C'erano due modi per affrontare il tema: adottando un criterio geografico, trattando assieme tutti i resoconti di viaggi verso la Terrasanta, poi tutti quelli di viaggi verso l'estremo Oriente, verso le terre settentrionali, eccetera, o per argomenti di interesse, confrontando le reazioni dei viaggiatori di fronte a specifici oggetti o ai diversi modi di vita che incontrano, indipendentemente dal luogo, in riferimento ad esempio al cibo, al vestiario, alla sessualità, alla religione. Quest'ultimo è stato l'approccio adottato da Balestracci, che volontariamente e programmaticamente si tira indietro, lasciando la scena alle sue fonti, con la conseguenza di rendere l'esposizione forse più vivace e superficialmente "godibile", ma anche di ridurre di molto lo spazio riservato all'analisi storica e di rendere il testo a tratti molto confuso: le testimonianze si affastellano l'una sull'altra senza un minimo di ordine e, visto che l'arco cronologico considerato va dalla tarda antichità alla fine del XVI secolo, si rischia di fare un miscuglio indistinto e che risulta, alla lunga, monotono: al frate del XIII secolo in missione presso i Mongoli segue subito, senza un minimo di stacco o di contestualizzazione, il mercante fiorentino che viaggia in India nel Cinquecento, al viaggiatore musulmano del X secolo si affianca il pellegrino verso la Terrasanta del XIV secolo.

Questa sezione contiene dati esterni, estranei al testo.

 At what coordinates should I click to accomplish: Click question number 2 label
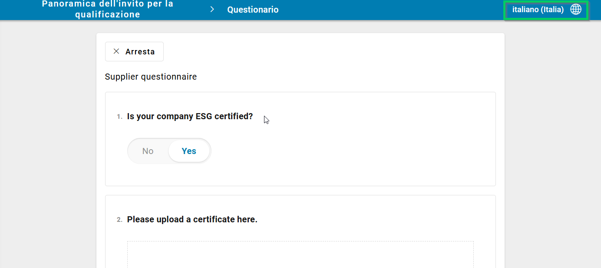point(119,220)
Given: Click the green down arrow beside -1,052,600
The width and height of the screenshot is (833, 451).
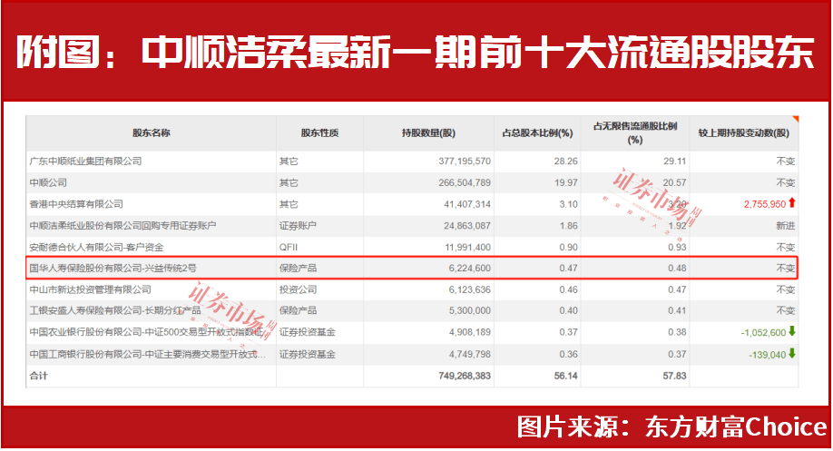Looking at the screenshot, I should (791, 331).
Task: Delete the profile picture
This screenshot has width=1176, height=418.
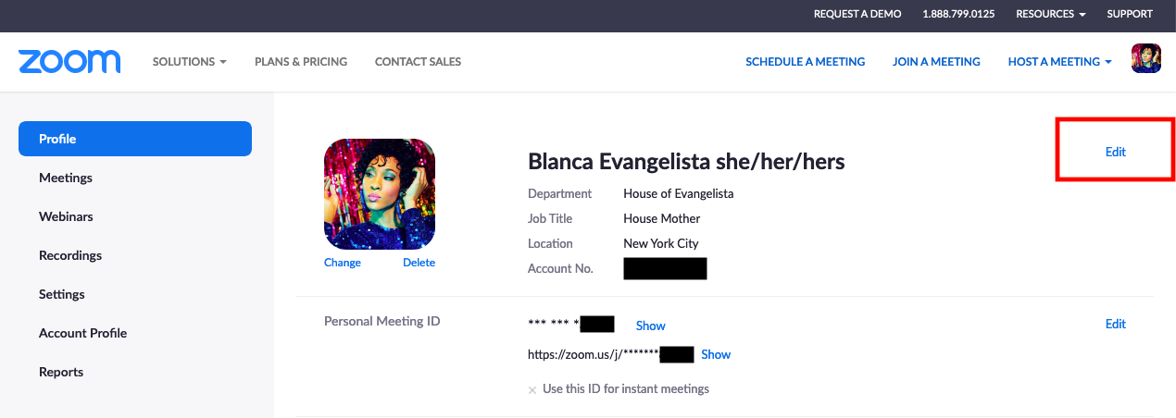Action: (419, 263)
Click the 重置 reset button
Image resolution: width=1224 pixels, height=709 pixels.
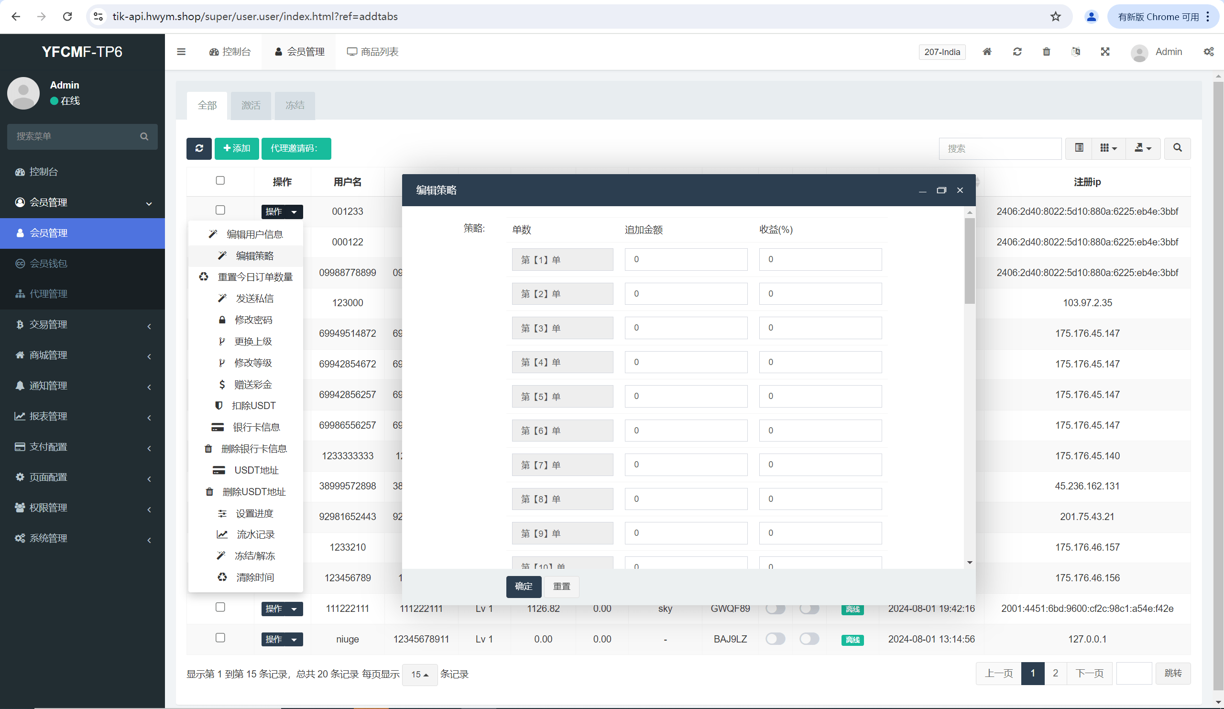pos(561,587)
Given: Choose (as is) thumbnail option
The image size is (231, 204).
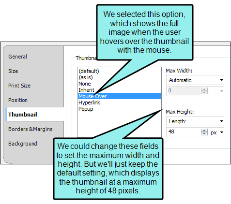Looking at the screenshot, I should (86, 77).
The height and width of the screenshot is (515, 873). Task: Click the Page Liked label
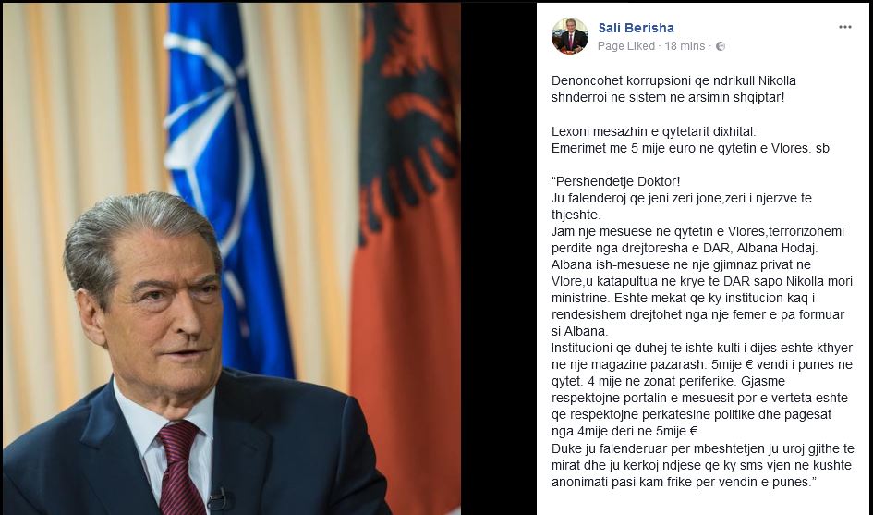click(625, 46)
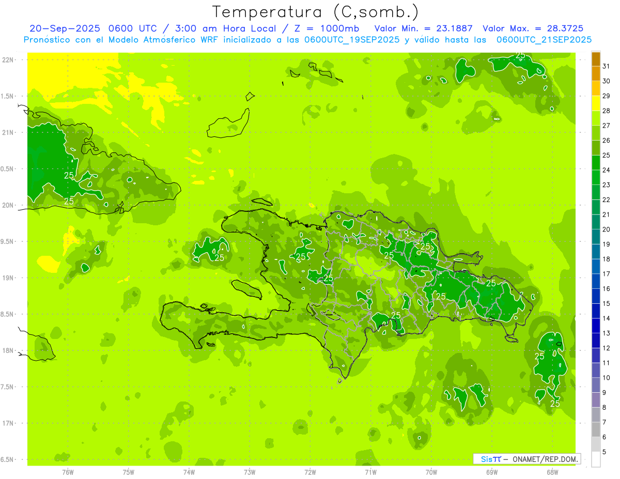Pick the dark green swatch between 24 and 25

pos(596,163)
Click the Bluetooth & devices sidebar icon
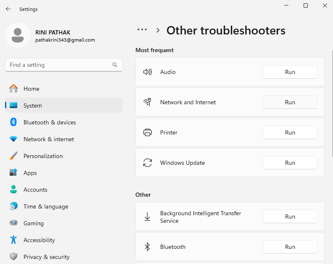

Se interessa solo il gusto della narrazione strana o divertente, allora tanto vale prendersi un'antologia di questi testi e leggerseli in versione integrale. Quando comunque lo storico si inserisce per fornire un minimo di commento alle fonti, non ci si aspetti conclusioni sorprendenti: prigionieri, o comunque condizionati, dal proprio punto di vista etnocentrico, tutti i viaggiatori presentati da Balestracci, siano essi occidentali, arabi o cinesi, cristiani, ebrei o musulmani, oscillano tra lo stupore per le meraviglie (più sentite dire che viste) di cui sempre si popolano le terre lontane da noi, e la diffidenza, l'odio, il disprezzo per culture e modi di vita diversi dai propri.
Interessante comunque la parte iniziale, che illustra le convenzioni e i topoi di questo "genere letterario", gli espedienti narrativi, gli elementi fissi e che si ripropongono attraverso i secoli e le latitudini perché il pubblico semplicemente si aspettava di trovarceli. Forse ci sarebbe stata bene anche qualche illustrazione, e un maggior numero di mappe (molti luoghi citati, se erano lontani e misteriosi per i viaggiatori medievali, non sono poi molto più facili da collocare sul planisfero neanche per me!). Colpisce la mancanza di un apparato di note all'altezza, ma è appunto precisa volontà dell'autore, che rimanda unicamente alla bibliografia in fondo al volume.
Molto fastidioso, infine, lo stile adottato: Duccio Balestracci, che ho ascoltato anche dal vivo e che ricordo infatti come una persona molto simpatica, qui si lascia un po' troppo andare al cabaret: sarò esageratamente seriosa, ma se leggo un saggio storico non cerco una prosa eccessivamente brillante e continui commenti spiritosi, un linguaggio frivolo o capitoletti con titoli a effetto ("Rotta per casa di Dio"???).